WRITTEN REQUEST:
Pull every line of text from the data below, word for word and in order. Leave the pictures out.

MATERIAL:
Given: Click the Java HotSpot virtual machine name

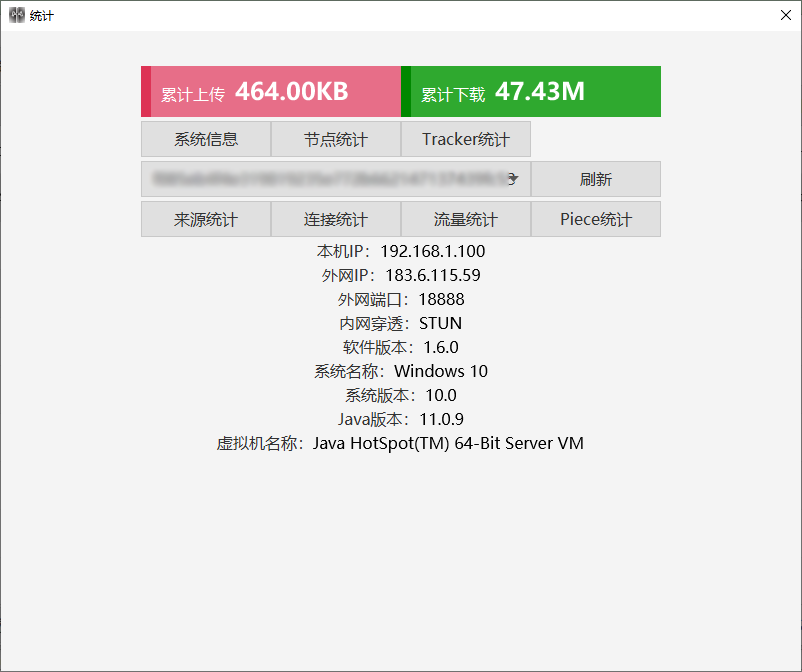Looking at the screenshot, I should pyautogui.click(x=455, y=443).
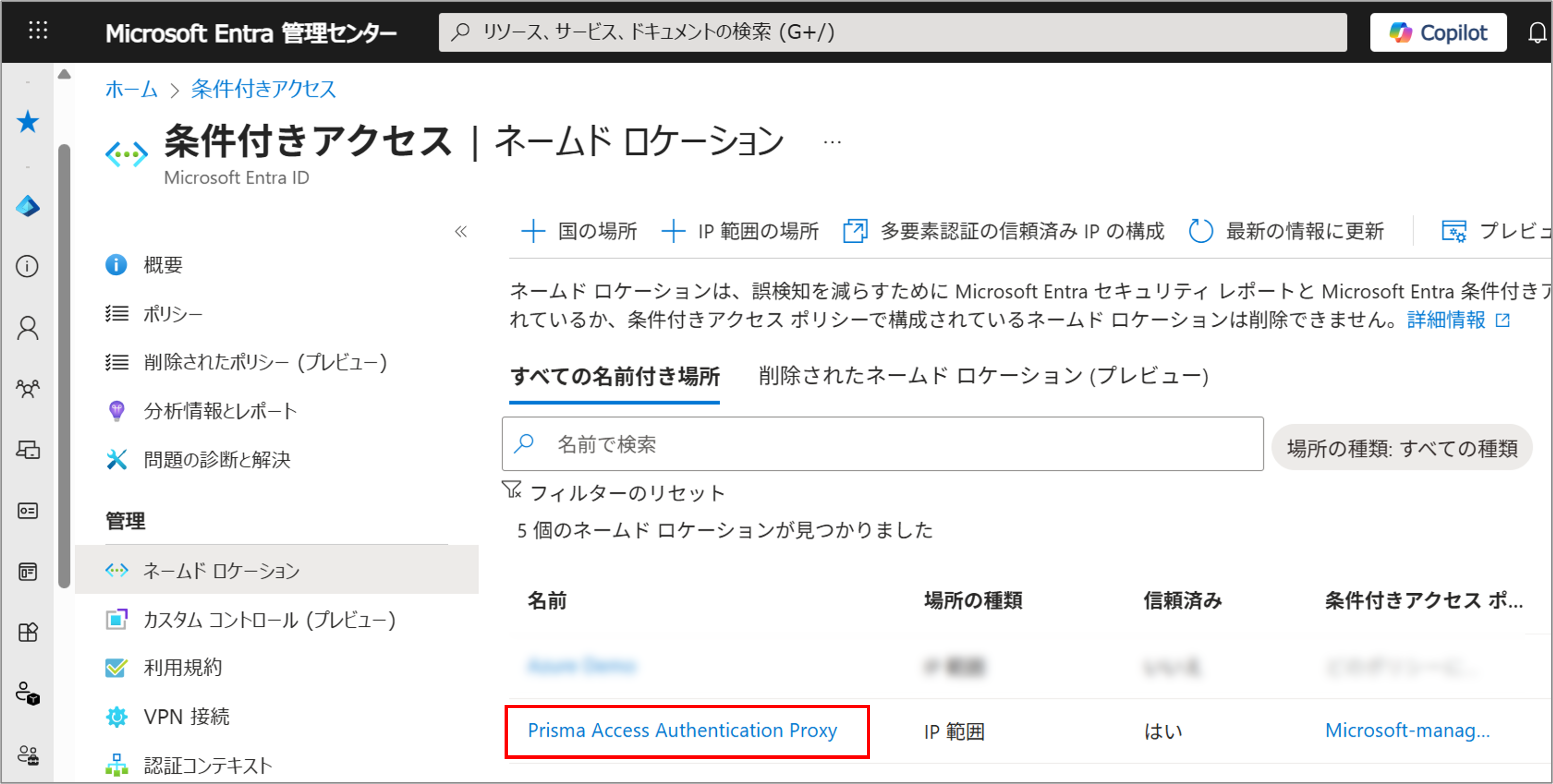Open the Users person icon in left rail
1553x784 pixels.
coord(28,329)
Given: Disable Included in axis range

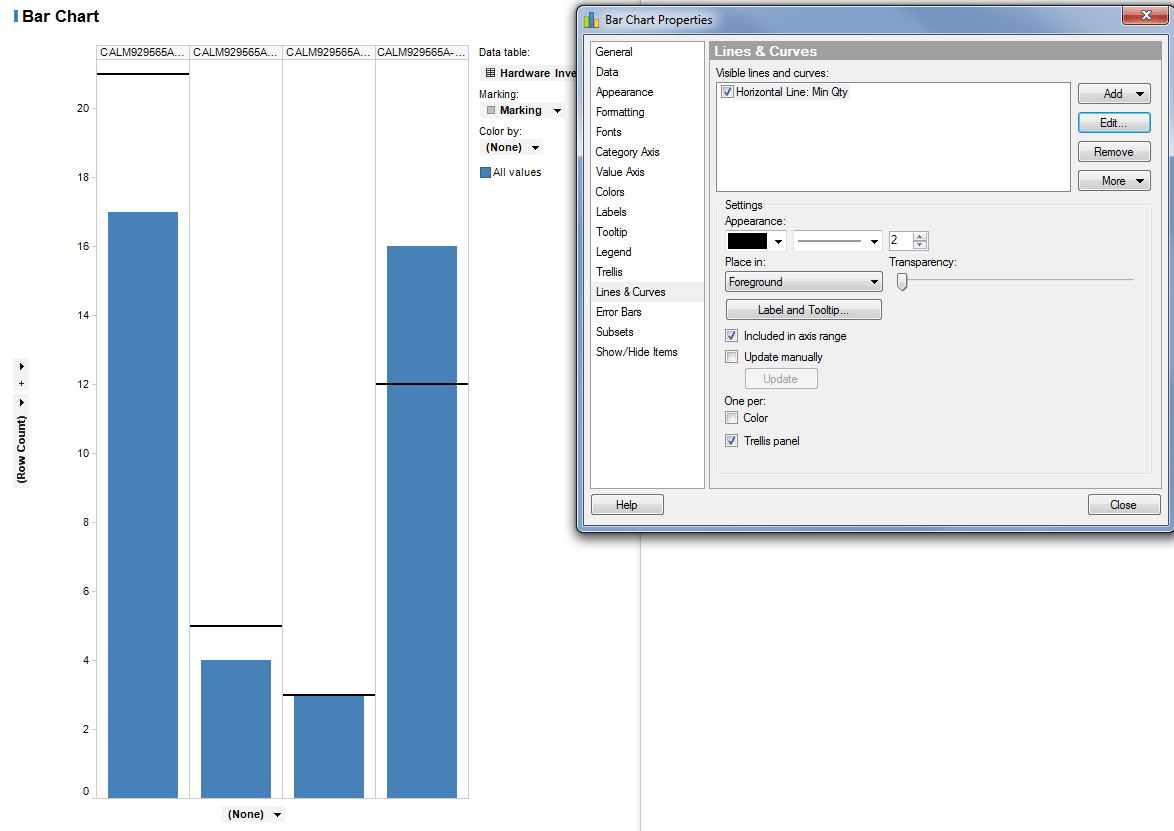Looking at the screenshot, I should click(x=731, y=335).
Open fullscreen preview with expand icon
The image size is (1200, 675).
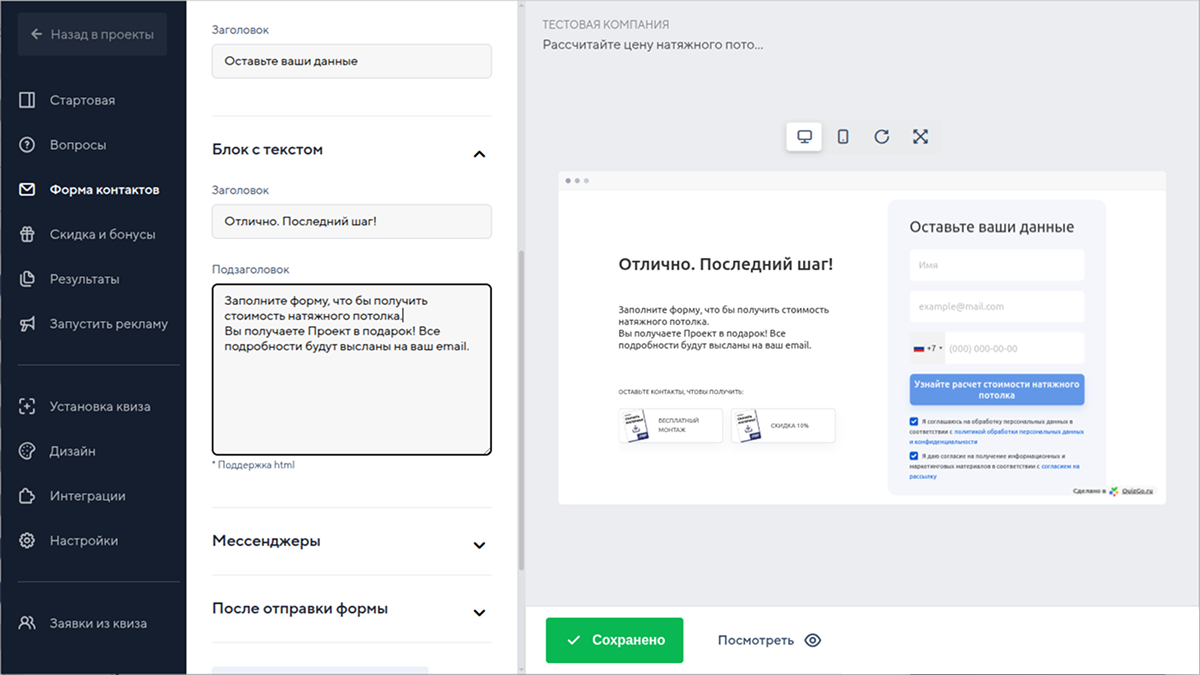920,137

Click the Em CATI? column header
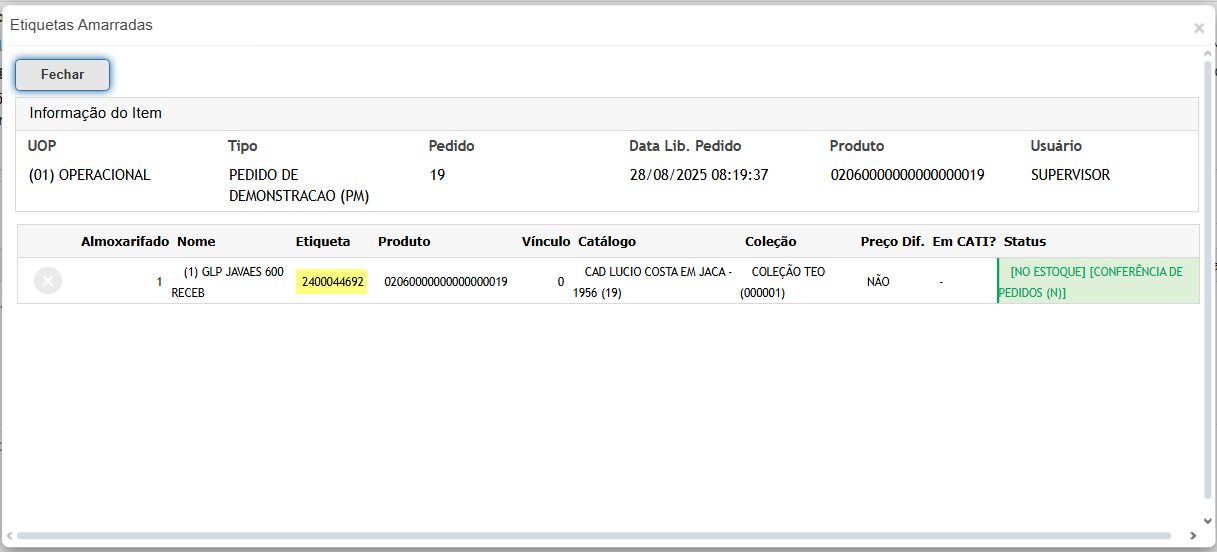tap(964, 242)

RESPONSE TO THE TASK:
Given: Click the Java HotSpot virtual machine name

Looking at the screenshot, I should pyautogui.click(x=455, y=443).
Open the Users person icon in left rail
1553x784 pixels.
coord(28,329)
Given: Disable Included in axis range

Looking at the screenshot, I should click(x=731, y=335).
Open fullscreen preview with expand icon
The image size is (1200, 675).
920,137

Click the Em CATI? column header
tap(964, 242)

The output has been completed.